What Makes the Moon Worth Mining?
Unlike asteroids or Mars, the Moon’s surface offers a uniquely preserved geological record. That record—etched by impacts, volcanic flows, and ancient differentiation—tells us where crucial resources are likely to be found. These include water ice in permanently shadowed regions, solar wind–implanted volatiles, and metals like iron and titanium locked in minerals such as ilmenite. These aren’t just scientific curiosities; they’re essential inputs for life support, construction, energy, and propulsion in a lunar economy.
The KREEP Code: Thorium as a Resource Proxy
One particularly important signature is KREEP—a geochemical residue of the lunar magma ocean, enriched in potassium, rare earth elements, phosphorus, thorium and other incompatible elements. In a recent study (Levin, Evans et al., 2025), we implemented a novel 3D convolution to improve the resolution of existing datasets and determined how much of a deep reservoir of thorium-rich KREEP was scattered across the lunar nearside by the Imbrium impact event. These enriched terrains offer both a glimpse into the Moon’s thermal evolution and potential access to heat-producing and strategically useful materials.
Paired with earlier work on the South Pole–Aitken (SPA) basin (Moriarty, Evans, et al., 2021), our research suggests that farside resources—while not absent—are less abundant and more deeply buried than their nearside counterparts. Understanding why that asymmetry (e.g., Jones, Evans, et al., 2025) exists is not just academic—it’s critical for prioritizing ISRU sites and optimizing mission architecture.
The Deep History of Lunar Metals: Ilmenite and the SPA Basin
Among the Moon’s most promising materials for in-situ construction and manufacturing is ilmenite (FeTiO₃)—a titanium- and iron-bearing mineral crucial for 3D printing, solar cell production, and oxygen extraction.
In a 2022 Science Advances study (Jones, Evans, et al., 2022), we demonstrated that the SPA impact likely triggered a global-scale redistribution of dense, ilmenite-rich magma ocean cumulates, concentrating them beneath the nearside crust. This process explains the enhanced titanium and thorium levels observed today in areas like the Procellarum KREEP Terrane.
From an ISRU perspective, that means titanium and iron are not randomly distributed—they’re the outcome of early mantle convection and basin-forming events.
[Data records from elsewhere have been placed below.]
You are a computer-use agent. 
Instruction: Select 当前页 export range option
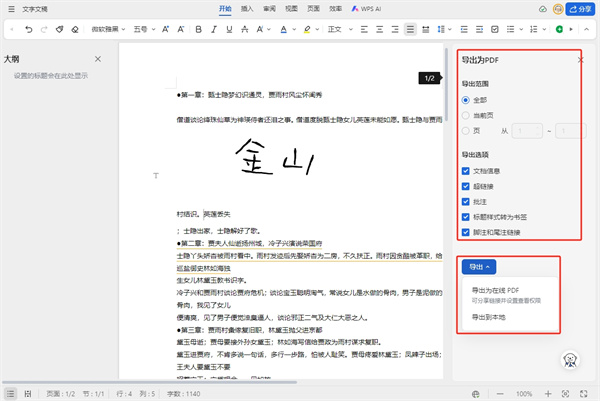[466, 115]
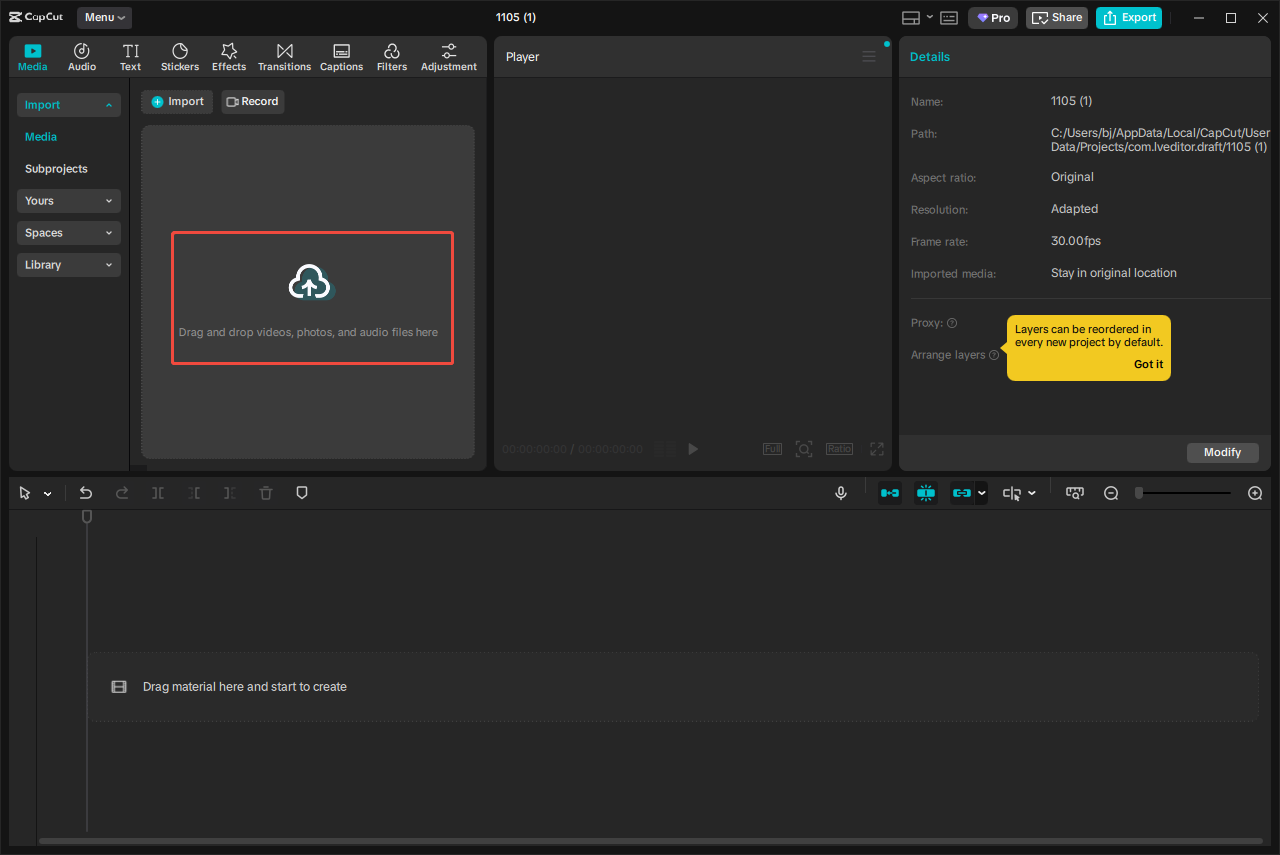Expand the Yours section in sidebar
The width and height of the screenshot is (1280, 855).
pos(68,200)
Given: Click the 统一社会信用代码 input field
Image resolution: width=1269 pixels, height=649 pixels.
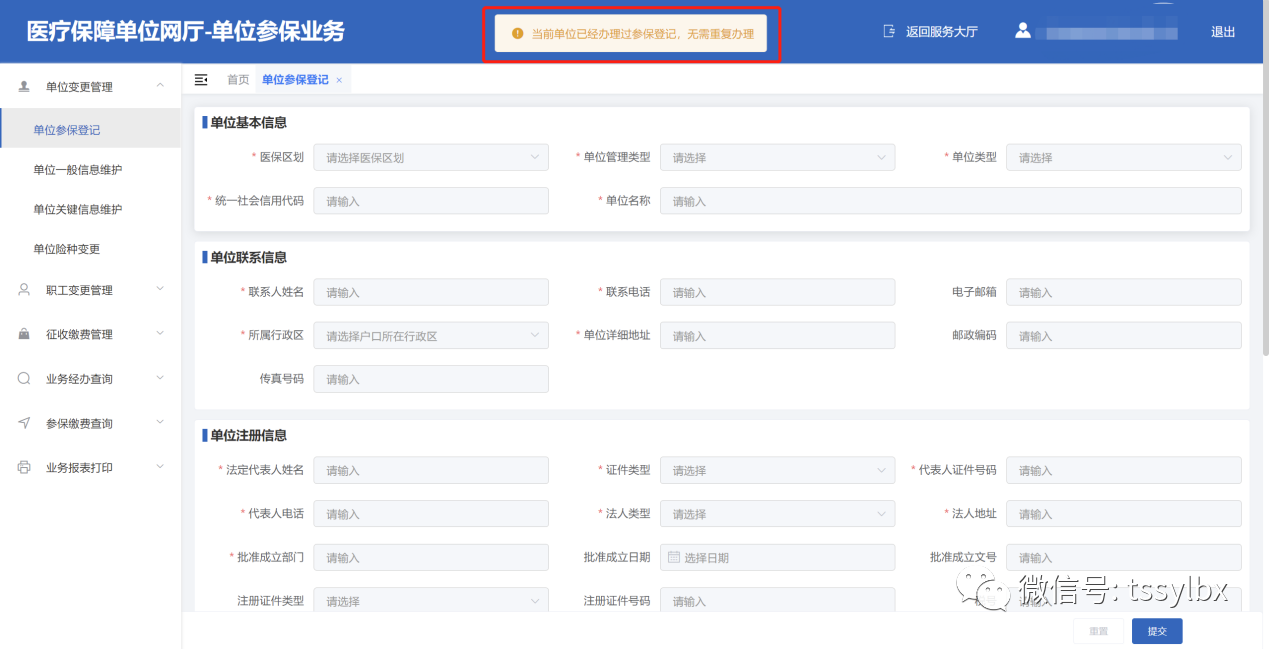Looking at the screenshot, I should point(431,201).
Knowing where ilmenite migrated, and how it was trapped in crustal layers, gives us a strategic edge in identifying accessible metal-rich deposits that can support future lunar industry.
Building the Right Teams to Ask the Right Questions
Unlocking the Moon’s resources isn’t just about data—it’s about assembling the right expertise. Questions about where to mine, what to extract, and how to interpret mission data require interdisciplinary teams fluent in geophysics, geochemistry, remote sensing, and mission operations.
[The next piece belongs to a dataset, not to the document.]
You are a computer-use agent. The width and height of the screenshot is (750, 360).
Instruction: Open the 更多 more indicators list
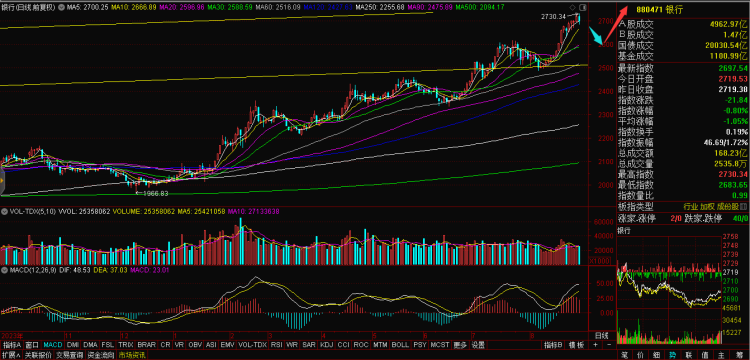460,345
That’s exactly the approach I took when I founded LunaSCOPE, a NASA-funded research initiative hosted at Brown University. The team spanning 17 institutions, blending planetary modeling, high-precision lab work, and mission-aligned science to map and model the Moon’s resource potential. But the core success wasn’t just technical—it was structural. I built a collaborative model that can scale to other domains, from government strategy to commercial consulting.
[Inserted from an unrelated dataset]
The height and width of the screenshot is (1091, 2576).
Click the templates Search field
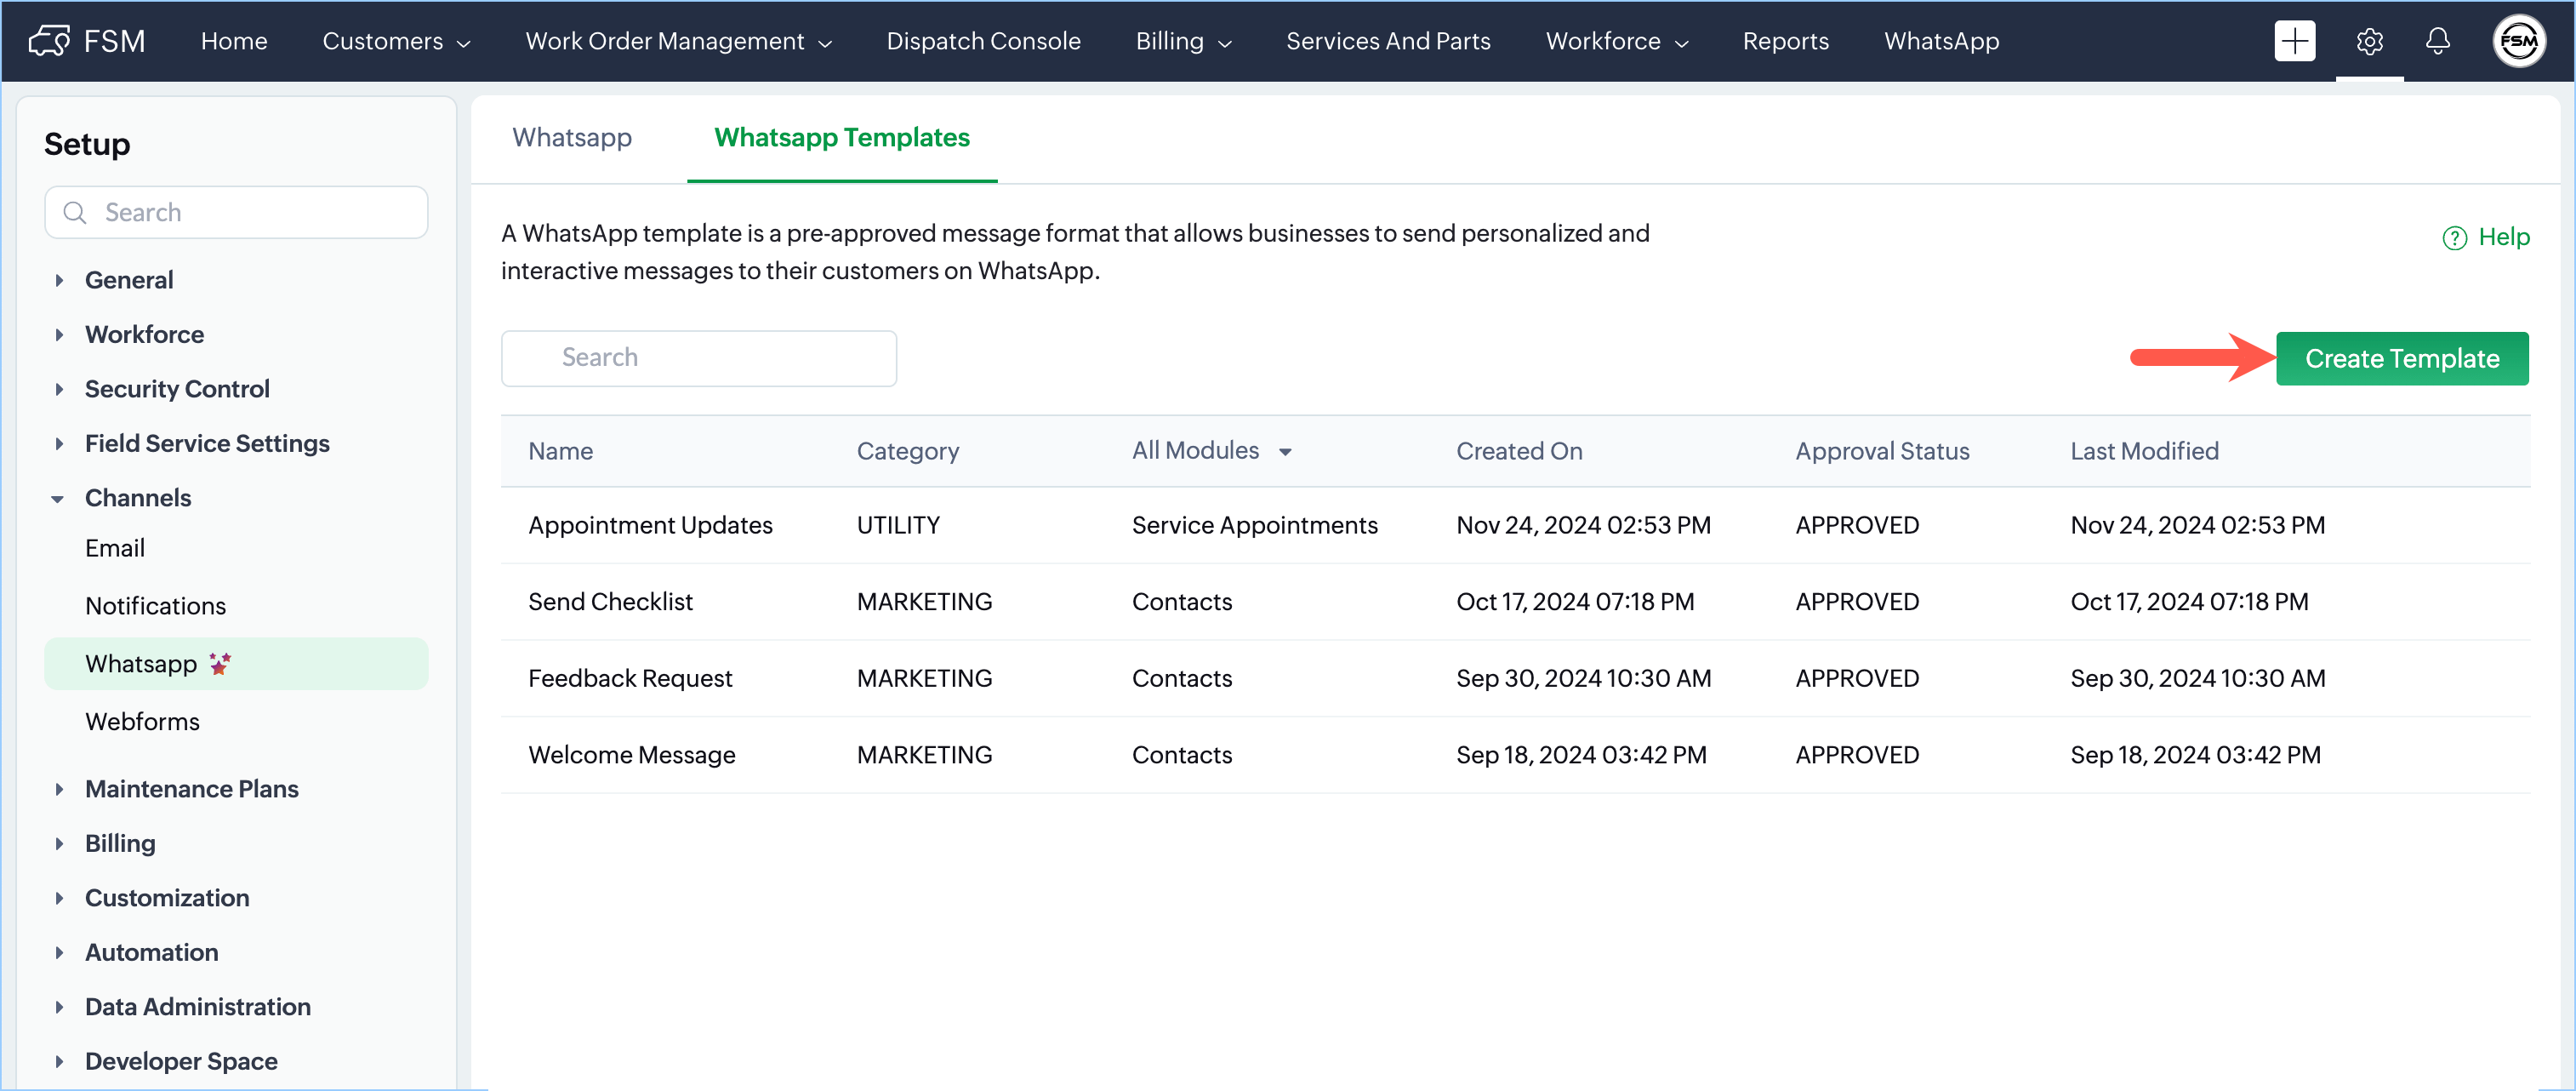(699, 358)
Whether it’s advising on Artemis landing sites, prioritizing targets for ISRU technology demonstrations, or guiding infrastructure decisions for future lunar bases, science-informed strategy depends on teams that can integrate knowledge across silos. That’s a transferable strength I bring to any complex, multidisciplinary challenge.
From Geophysics to ISRU: Science with Purpose
As we move into the next phase of lunar exploration, the questions aren’t just “Is there water?” or “Can we mine this terrain?” The questions are strategic:
- Where should we land to maximize both science return and ISRU potential?
- What physical processes preserved these deposits—and what will it take to access them?
- How do we design systems that align with the Moon’s geological and thermal history?
My work bridges these questions by connecting the Moon’s ancient past to its future utility. From crustal asymmetries to ilmenite concentrations, from impact ejecta to volatile traps, the Moon is not just a destination—it’s a resource map waiting to be read.